Comme une grande partie de l’Anatolie, la péninsule de Samanli-Dagh est, avant la guerre, peuplée en majorité de musulmans, mais aussi d’un nombre important de minorités chrétiennes, notamment grecques orthodoxes et arméniennes. Lors de l’occupation grecque, la péninsule passe sous le contrôle des forces armées helléniques en 1919, dans l’idée d’une annexion permanente de ce territoire à la Grèce. L’occupation est difficile car l’armée grecque manque d’hommes et de moyens financiers pour contrôler pleinement ce territoire. Elle se repose donc sur des bandes paramilitaires, composées de civils grecs-orthodoxes ou arméniens, ayant survécu aux déportations et aux massacres de masse commis pendant la Grande Guerre par les forces armées ottomanes. Dans un climat déjà très tendu, alors que les différents groupes religieux se regardent d’un œil hostile, les actions de ces bandes paramilitaires déclenchent une série de vendettas et d’exactions entre civils musulmans et grecs.[21]

En 1920, la couverture médiatique du conflit porte principalement sur le sort des chrétiens d’Asie Mineure, établissant un lien entre leurs souffrances et celles des Arméniens, au détriment des victimes de confession musulmane. Cependant, un journaliste anglais du Manchester Guardian, qui deviendra le célèbre historien Arnold J. Toynbee, alerte déjà l’opinion publique sur plusieurs massacres et exactions contre les musulmans et sur des cas de villages incendiés impunément dans la péninsule, profitant du laxisme des forces grecques dans le maintien de l’ordre.[22] Le Croissant-Rouge ottoman décide alors d’alerter le CICR, dès avril 1921, sur l’existence des massacres et des déportations de populations musulmanes dans la péninsule par les forces grecques dans un but « d’extermination ».[23] Les citoyens musulmans ne sont pas autorisés à quitter la région pour trouver refuge ailleurs.
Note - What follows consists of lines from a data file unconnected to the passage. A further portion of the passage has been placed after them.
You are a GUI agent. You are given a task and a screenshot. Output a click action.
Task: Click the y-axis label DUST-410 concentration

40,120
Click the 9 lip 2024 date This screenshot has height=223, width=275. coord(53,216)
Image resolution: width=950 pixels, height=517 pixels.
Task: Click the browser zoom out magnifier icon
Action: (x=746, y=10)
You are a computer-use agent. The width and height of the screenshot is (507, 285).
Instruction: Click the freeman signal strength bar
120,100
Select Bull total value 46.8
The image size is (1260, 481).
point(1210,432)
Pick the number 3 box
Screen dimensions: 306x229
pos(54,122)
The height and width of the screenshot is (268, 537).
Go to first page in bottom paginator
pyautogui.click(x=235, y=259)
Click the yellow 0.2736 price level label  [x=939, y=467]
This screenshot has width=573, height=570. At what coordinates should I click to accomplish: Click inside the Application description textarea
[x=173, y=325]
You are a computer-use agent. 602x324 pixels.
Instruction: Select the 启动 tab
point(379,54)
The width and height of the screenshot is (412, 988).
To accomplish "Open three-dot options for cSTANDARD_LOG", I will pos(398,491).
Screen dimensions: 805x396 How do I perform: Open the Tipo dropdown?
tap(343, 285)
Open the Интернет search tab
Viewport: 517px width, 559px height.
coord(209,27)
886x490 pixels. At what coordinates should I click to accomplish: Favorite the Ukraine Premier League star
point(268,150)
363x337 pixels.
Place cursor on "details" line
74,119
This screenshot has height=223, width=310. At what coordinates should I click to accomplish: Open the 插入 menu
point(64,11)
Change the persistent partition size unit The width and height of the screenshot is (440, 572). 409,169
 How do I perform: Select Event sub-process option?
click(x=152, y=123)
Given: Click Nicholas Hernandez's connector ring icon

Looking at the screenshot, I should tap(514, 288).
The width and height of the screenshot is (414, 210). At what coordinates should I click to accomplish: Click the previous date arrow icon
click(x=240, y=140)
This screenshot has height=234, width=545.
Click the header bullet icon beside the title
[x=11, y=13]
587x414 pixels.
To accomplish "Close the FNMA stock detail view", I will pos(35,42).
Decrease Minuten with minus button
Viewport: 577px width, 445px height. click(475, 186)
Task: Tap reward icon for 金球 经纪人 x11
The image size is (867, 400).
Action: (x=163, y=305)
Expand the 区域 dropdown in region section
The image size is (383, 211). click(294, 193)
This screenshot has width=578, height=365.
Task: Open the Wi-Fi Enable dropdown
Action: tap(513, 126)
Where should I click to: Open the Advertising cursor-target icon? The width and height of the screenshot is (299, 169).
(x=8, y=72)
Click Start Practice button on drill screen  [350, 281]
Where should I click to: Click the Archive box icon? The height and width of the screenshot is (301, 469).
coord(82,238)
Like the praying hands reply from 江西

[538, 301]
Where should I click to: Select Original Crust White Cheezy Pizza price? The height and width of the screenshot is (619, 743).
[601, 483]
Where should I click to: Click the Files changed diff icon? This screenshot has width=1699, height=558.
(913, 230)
À la lumière des faits rapportés, les autorités alliées basées à Constantinople, et notamment le Haut-Commissaire britannique, Sir Horace Rumbold, se décident à dépêcher une mission d’enquête. Composée de membres des puissances alliées, le CICR est convié à se joindre à la mission car le gouvernement ottoman juge l’institution genevoise digne de confiance. Genève envoie alors son délégué Maurice Gehri, citoyen suisse, chargé de rencontrer les populations persécutées. Pendant une dizaine de jours, d’escale en escale, la mission rend visite aux différents villages de la péninsule de Samanli-Dagh à bord du HMS Bryony. Le délégué du CICR a tenu un journal de bord[24] tout au long de sa mission, qui rend compte de précieuses informations sur son déroulement.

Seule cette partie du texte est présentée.